- Ausgewählte Passage -
- Brandenburg
- Rechter Terror
Auf den Spuren von Noël Martin
Blankenfelde-Mahlow erinnert mit Aktionswoche an rassistische Attacke vor 25 Jahren
Ringsum verdorrt das Gras, aber gegenüber von der Astrid-Lindgren-Grundschule gibt es am Glasower Damm einige Quadratmeter frisch verlegten Rollrasen, den zwei Arbeiter der Gemeinde Blankenfelde-Mahlow gerade wässern. So sieht das Mahnmal für Noël Martin (1959-2020), an dem auch ein Strauß frischer Blumen steht, sehr gepflegt aus, wenn am Mittwoch, am 25. Jahrestag des Nazi-Anschlags auf Martin, an den Briten jamaikanischer Herkunft erinnert wird.
Am 16. Juni 1996 war er am Bahnhof Mahlow von Neonazis rassistisch angepöbelt und dann mit dem Auto den Glasower Damm hinunter verfolgt worden. Schließlich warf einer der Täter einen großen Stein in die Heckscheibe von Noël Martins Auto. Martin verlor die Kontrolle über sein Fahrzeug und fuhr gegen einen Baum. Von da ab war er querschnittsgelähmt und lebte pflegebedürftig in Birmingham.

- Material -
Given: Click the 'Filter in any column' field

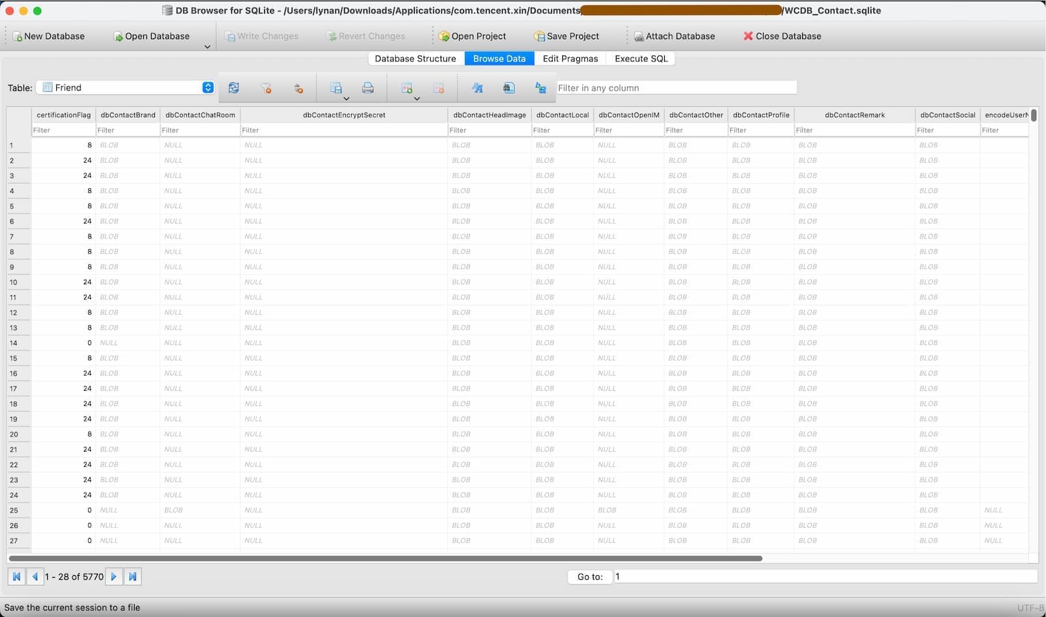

- Aufgabe 1 -
Wo wurde Noël Martin laut der ausgewählten Passage am 16. Juni 1996 von Neonazis rassistisch angepöbelt?
- Aufgabe 2 -
Geben Sie aus der ausgewählten Passage den Abschnitt wörtlich wieder, der mit den Worten „- Brandenburg“ einsetzt und mit „Herkunft erinnert wird.“ schließt.

- Richtige Antwort 1 -
Am Bahnhof Mahlow.

- Richtige Antwort 2 -
- Brandenburg
- Rechter Terror
Auf den Spuren von Noël Martin
Blankenfelde-Mahlow erinnert mit Aktionswoche an rassistische Attacke vor 25 Jahren
Ringsum verdorrt das Gras, aber gegenüber von der Astrid-Lindgren-Grundschule gibt es am Glasower Damm einige Quadratmeter frisch verlegten Rollrasen, den zwei Arbeiter der Gemeinde Blankenfelde-Mahlow gerade wässern. So sieht das Mahnmal für Noël Martin (1959-2020), an dem auch ein Strauß frischer Blumen steht, sehr gepflegt aus, wenn am Mittwoch, am 25. Jahrestag des Nazi-Anschlags auf Martin, an den Briten jamaikanischer Herkunft erinnert wird.